Finding the right place to discuss a delicate legal matter or negotiate a contract can be a conundrum in this town. Sure, there are plenty of restaurants open for lunch, but by noon most are too packed, and the staff too hurried, for the finesse a business deal needs. With its location just a stone's throw from the Financial District and the State House, the glass-walled dining room at blu offers just the right stage for business deals with an elegant-but not-too-fussy menu and a waitstaff that knows how to keep a meal on a timely track. The sting of dropping stock-option prices can be less sharp, and the guarantee of a confirming handshake firmer, with a lobster, pancetta, and tomato sandwich on the table, or handmade spaghetti alla guitarra with fresh crabmeat and lemon bread crumbs. 4 Avery St., Boston, MA bluerestaurant.com.
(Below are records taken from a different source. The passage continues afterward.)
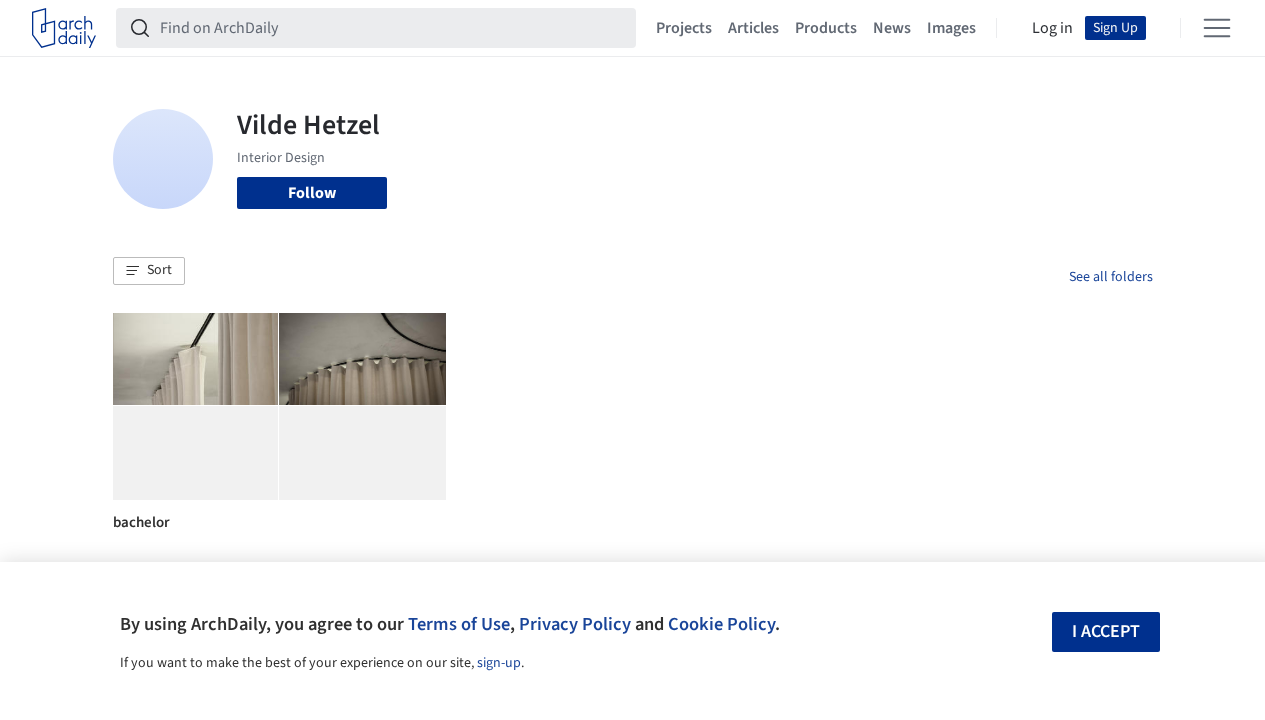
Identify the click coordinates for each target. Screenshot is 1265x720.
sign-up (499, 663)
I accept (1106, 631)
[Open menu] (1217, 28)
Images (951, 28)
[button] (149, 271)
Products (826, 28)
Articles (753, 28)
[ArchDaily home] (64, 28)
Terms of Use (459, 624)
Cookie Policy (721, 624)
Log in (1052, 28)
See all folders (1111, 277)
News (892, 28)
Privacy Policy (575, 624)
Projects (684, 28)
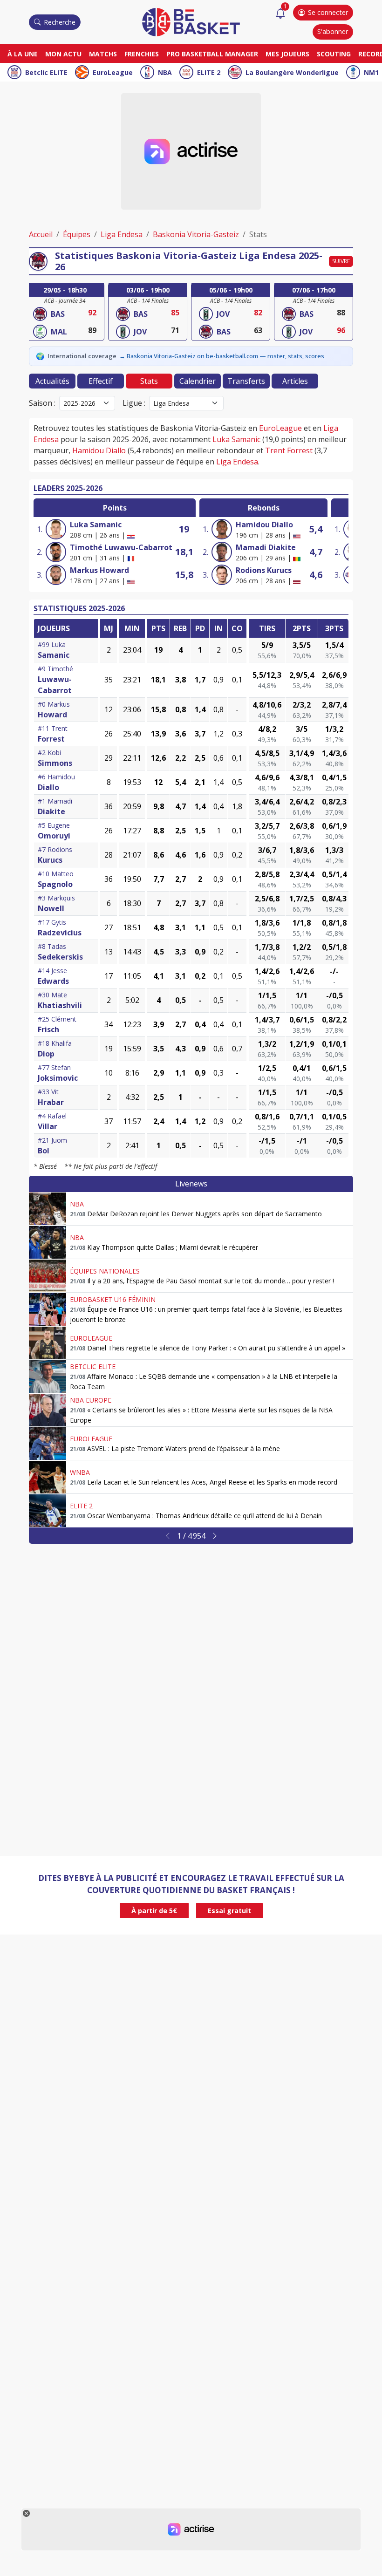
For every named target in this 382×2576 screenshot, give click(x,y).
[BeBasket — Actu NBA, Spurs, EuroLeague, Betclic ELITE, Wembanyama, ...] (191, 21)
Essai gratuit (229, 1910)
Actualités (52, 381)
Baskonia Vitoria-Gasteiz (196, 234)
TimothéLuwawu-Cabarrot (121, 547)
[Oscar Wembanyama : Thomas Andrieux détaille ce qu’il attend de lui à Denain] (47, 1510)
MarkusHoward (99, 570)
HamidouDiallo (264, 524)
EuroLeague (113, 72)
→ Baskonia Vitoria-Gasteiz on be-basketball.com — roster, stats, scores (221, 356)
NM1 (371, 72)
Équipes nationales (105, 1271)
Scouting (334, 53)
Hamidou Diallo (99, 450)
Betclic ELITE (46, 72)
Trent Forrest (289, 450)
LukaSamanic (96, 524)
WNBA (80, 1472)
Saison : (42, 403)
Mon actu (63, 53)
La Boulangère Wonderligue (292, 72)
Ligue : (134, 403)
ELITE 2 (208, 72)
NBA (165, 72)
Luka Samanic (236, 439)
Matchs (103, 53)
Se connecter (328, 12)
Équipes (76, 234)
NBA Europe (90, 1400)
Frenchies (141, 53)
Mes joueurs (287, 53)
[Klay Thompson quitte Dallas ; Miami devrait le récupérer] (47, 1242)
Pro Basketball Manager (212, 53)
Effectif (101, 381)
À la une (22, 53)
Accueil (41, 234)
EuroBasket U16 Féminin (113, 1299)
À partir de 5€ (154, 1910)
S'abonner (332, 31)
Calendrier (197, 381)
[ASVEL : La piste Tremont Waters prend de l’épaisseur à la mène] (47, 1443)
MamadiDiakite (266, 547)
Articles (295, 381)
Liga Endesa (122, 234)
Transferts (246, 381)
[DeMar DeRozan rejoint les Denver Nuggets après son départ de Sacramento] (47, 1209)
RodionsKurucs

Oringer is fast becoming the Tom Hanks of Best of Boston. Oringer has captured the best-chef nod in three of the past four years—and the year he didn't win, his restaurant, Clio, was named the best in town. It's not that he's such an all-around nice guy (which he really is) that makes Oringer the winningest chef in recent memory. It's that he creates such beautiful food, perfectly balanced in flavor, texture, and proportion. Clio's French menu impresses at every turn with its Asian influences and emphasis on fresh ingredients, from the cassoulet of lobster and sea urchin with yuzu and Japanese pepper to the entrée of roasted Muscovy duck with kumquats and black radish confit. Oringer's new pet project, the sashimi bar Uni inside Clio, shows his versatility and talent. And, as anyone who follows awards presentations knows, those qualities separate the winners from the also-rans. The Eliot Hotel, 370 Commonwealth Ave., Boston, MA cliorestaurant.com/.
This store's 10,500 square feet of floor space on Arlington Street is brimming with a minimalist but immaculate selection of contemporary pieces from designers such as B&B Italia, Cassina (including designs by Philippe Starck), and Antoine Proulx. Clean lines, solid colors, and 18-foot ceilings accentuate the two-level showroom where co-owners Christopher and Liz Bates are on hand most days to consult. Showcased in roomlike groupings, the pieces here combine to create uncluttered living spaces of sleek, simply lined sofas, multilevel coffee tables, and softly spherical lamps echoing 1950s futurama motifs. Definitely on the pricier side (sectionals can run into five figures), Montage's original selections will nonetheless last well into your home's next retro phase. 75 Arlington St., Boston, MA montageweb.com/.
According to stereotype, women are supposed to run into the city for a dose of cutting-edge chic. Gretta Luxe has successfully reversed the paradigm: Since it opened four years ago, it's had city fashion aficionados happily schlepping out to Wellesley for designs and investment pieces that are hard to find elsewhere, including Chloé, Barbara Bui, Miu Miu, Habitual, and Strenesse. There are accessories, too, from Marc Jacobs bags to Jimmy Choo shoes. But this is no mere label shrine. The helpful staffers, each blessed with impeccable taste, have well-tuned radar for determining which clothes will flatter a customer (and a merciful flair for avoiding those that don't). If that isn't worth a quick jaunt down Route 9, we don't know what is. 94 Central St., Wellesley, MA grettaluxe.com/.